A varicocele is an abnormal enlargement of the veins of the testicle that usually does not produce any symptoms. The majority of adolescents diagnosed with a varicocele are identified during a routine physical examination that demonstrates a non-tender enlargement of the veins of the testicle. Varicoceles are classified as Grade I (small), Grade II (medium), or Grade III (large).
A varicocele is the most common cause of infertility in adult men. Interest has focused upon the adolescent with a varicocele because (1) a varicocele first develops early in adolescence, (2) the effect of a varicocele upon the testicle may increase as the individual gets older, and (3) return of normal fertility following varicocele correction in infertile adult men is only possible in less than 50% of cases. Data suggests that in some adolescent males, a varicocele has a significant effect upon testicular growth and function. In these individuals, early treatment is preferred because if treatment is delayed, this process may not be reversible. However, in other individuals, the effect of the varicocele is limited. In these circumstances, careful observation and close follow-up is recommended.
Anatomy
A varicocele most commonly involves the left testicle, but it can also, occasionally, involve the right testicle. Blood from the testicle normally drains into a vein near the kidney. When a varicocele is present, there is a backward flow of blood from veins near the kidney into the veins of the testicle. The most common cause of a varicocele is defective valves within the testicular vein allowing a reversal of the normal blood flow.
Effects of Varicocele
At the present time, there is solid evidence that a varicocele is capable of producing a testicular injury in teenagers. The exact cause of the injury is unknown; however, the best theory is that a varicocele involving one testicle can cause an increase in the temperature of both testes. The effect of this temperature increase on the testis will vary from person to person since not all men with a varicocele will be infertile. However, it is thought that with increasing age, the number of men that develop fertility problems will increase. Therefore, it is important to follow all individuals with a varicocele because it is not possible to predict when fertility problems will develop. It is likely that if an.individual with a varicocele delays starting a family, he may have a greater chance for infertility than an individual who has his family at a younger age.

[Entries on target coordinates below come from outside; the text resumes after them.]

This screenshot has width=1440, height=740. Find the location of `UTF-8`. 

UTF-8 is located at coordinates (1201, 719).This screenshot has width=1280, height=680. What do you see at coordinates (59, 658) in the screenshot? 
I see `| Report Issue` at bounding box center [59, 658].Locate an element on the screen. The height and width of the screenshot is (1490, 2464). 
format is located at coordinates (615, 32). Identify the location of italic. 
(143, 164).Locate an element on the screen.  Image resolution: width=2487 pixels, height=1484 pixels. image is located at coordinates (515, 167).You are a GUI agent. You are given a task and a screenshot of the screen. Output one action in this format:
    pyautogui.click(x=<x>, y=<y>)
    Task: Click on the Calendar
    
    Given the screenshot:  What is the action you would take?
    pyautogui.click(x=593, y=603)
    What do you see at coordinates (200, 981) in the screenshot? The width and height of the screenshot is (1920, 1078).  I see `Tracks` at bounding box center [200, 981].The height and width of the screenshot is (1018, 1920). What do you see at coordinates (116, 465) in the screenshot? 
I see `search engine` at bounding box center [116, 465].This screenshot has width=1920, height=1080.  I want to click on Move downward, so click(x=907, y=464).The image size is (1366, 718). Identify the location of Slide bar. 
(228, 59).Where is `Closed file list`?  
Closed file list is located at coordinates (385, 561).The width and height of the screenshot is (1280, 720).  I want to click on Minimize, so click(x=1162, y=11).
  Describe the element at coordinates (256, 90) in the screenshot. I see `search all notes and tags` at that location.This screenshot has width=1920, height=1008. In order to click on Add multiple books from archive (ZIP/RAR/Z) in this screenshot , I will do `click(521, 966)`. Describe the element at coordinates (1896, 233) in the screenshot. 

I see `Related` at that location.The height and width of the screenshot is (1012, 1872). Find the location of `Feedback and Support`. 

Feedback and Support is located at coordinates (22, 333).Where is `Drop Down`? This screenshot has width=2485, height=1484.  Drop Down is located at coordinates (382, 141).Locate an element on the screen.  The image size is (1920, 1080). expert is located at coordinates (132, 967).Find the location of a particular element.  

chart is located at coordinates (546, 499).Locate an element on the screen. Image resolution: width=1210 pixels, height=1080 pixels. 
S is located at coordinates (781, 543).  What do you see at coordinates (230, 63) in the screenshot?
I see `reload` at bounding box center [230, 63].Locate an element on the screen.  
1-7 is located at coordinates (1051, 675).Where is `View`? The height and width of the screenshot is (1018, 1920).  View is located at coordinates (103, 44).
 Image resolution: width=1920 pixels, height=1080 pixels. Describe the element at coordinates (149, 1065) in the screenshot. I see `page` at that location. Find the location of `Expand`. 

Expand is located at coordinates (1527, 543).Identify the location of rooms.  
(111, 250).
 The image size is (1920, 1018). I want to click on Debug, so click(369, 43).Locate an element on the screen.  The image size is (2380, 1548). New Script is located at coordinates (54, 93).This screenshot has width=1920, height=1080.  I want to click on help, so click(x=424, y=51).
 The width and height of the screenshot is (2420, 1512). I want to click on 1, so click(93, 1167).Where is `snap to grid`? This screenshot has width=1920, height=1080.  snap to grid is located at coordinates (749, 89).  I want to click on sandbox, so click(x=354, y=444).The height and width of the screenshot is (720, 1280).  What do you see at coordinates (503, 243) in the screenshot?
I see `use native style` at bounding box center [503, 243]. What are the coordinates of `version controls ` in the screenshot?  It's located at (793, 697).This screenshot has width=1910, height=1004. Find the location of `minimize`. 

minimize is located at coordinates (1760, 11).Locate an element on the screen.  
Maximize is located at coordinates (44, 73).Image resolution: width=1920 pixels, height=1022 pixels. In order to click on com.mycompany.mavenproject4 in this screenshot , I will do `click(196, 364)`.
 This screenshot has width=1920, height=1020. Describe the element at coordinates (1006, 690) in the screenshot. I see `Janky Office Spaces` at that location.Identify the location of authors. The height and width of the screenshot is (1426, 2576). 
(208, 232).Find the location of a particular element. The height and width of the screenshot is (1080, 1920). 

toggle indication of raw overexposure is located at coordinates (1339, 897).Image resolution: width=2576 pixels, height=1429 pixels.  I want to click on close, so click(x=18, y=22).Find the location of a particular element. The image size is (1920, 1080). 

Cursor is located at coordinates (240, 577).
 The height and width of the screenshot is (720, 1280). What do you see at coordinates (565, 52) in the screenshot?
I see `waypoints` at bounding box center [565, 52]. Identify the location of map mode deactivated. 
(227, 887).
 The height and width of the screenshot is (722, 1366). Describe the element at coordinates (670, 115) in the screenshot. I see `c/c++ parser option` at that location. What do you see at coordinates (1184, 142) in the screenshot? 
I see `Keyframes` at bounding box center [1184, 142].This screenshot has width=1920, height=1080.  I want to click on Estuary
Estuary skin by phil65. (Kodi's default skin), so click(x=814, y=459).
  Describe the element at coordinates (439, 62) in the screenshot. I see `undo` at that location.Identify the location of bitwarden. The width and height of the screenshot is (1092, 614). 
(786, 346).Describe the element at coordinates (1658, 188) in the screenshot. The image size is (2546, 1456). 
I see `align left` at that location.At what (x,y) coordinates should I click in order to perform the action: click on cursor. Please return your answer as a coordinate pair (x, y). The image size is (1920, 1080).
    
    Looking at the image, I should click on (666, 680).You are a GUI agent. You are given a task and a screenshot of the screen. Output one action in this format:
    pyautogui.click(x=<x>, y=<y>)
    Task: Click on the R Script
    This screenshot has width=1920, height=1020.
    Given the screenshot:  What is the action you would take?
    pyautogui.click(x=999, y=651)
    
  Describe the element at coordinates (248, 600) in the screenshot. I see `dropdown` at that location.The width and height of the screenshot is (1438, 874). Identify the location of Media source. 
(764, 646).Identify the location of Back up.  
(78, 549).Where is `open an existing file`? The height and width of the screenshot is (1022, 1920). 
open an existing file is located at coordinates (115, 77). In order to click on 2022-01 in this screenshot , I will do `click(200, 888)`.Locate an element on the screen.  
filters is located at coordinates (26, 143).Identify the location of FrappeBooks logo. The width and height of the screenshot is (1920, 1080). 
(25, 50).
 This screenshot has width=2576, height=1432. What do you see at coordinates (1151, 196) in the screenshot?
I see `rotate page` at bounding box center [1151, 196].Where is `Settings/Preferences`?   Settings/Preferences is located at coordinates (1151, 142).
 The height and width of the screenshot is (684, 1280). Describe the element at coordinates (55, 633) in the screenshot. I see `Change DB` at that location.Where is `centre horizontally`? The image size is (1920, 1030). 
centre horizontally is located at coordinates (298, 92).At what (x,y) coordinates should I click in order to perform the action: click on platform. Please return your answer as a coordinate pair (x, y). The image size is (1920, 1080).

The question of reversibility of the testicular injury following varicocele surgery is difficult to answer. There is evidence to suggest that the potential for reversal or stabilization of the testicular injury is better with early treatment and that treatment may not be successful beyond a certain point in time. At the present time, it is not possible to predict if an individual with a varicocele will have normal fertility even if treated early. However, studies have shown that when individuals with a varicocele and smaller left testicle are treated early, their chances of achieving normal fertility are significantly improved compared to untreated patients.
Treatment of Varicocele
The indication for varicocele surgery in adult men is usually based upon documented infertility and an abnormal semen specimen. In adolescents, the decision for surgery cannot be based upon these criteria since infertility is not documented and it is exceedingly difficult to obtain a semen sample. However, it is not reasonable to withhold treatment of all adolescents with a varicocele since some of these individuals, if left untreated, may become infertile. Similarly, there is not data to support performing varicocele surgery upon every individual with a varicocele since not all of these individuals will become infertile.
The exact guidelines for recommending varicocele surgery in adolescents are still unresolved; however, at the present time, most experts agree that surgical correction should be considered if one of the following abnormalities is present:
- Abnormal semen analysis;
- Smaller testicle on the same side as the varicocele;
- Varicocele involving both the right and left sides.
When surgery is not recommended, all individuals with a varicocele should be followed with annual testicular exams to insure that the testicles are growing normally. In addition, after 17 years of age, an annual semen analysis is recommended. As long as the testicular exam and semen analysis remain normal, no intervention is required. However, it is important to recognize that a single normal semen analysis does not guarantee normal fertility because new abnormalities may develop over time. Therefore, it is important to have an annual check-up until that individual has completed his family.
Varicocele repair presents relatively few risks. Increased fluid around the testicles (hydrocele) occurs in a small percentage of cases. Recurrence of varicoceles is a risk, affecting perhaps 2% - 3% who undergo repair. Repair methods include:
Open surgery
This most common form of treatment usually is done on an outpatient basis, using general anesthetic. We approach the vein through an incision in the abdomen (retroperitoneal). The dilated veins are identified and tied off. Recovery after surgical repair usually proceeds rapidly. Your doctor may advise you to return to normal activities that aren't strenuous after two days. As long as you're not uncomfortable, you may return to more strenuous normal activity, such as exercising, after four weeks. Pain resulting from this surgery is generally mild. Your doctor may prescribe pain medication for the first two days after surgery. After that, your doctor may advise you to take over-the-counter (OTC) painkillers, such as acetaminophen (Tylenol, others) to relieve discomfort.
Laparoscopic surgery
With this approach, your surgeon makes 3 tiny incisions in your abdomen and passes tiny instruments through the incisions to see and to repair the varicocele. The laparoscopic approach offers the same success as the open repair.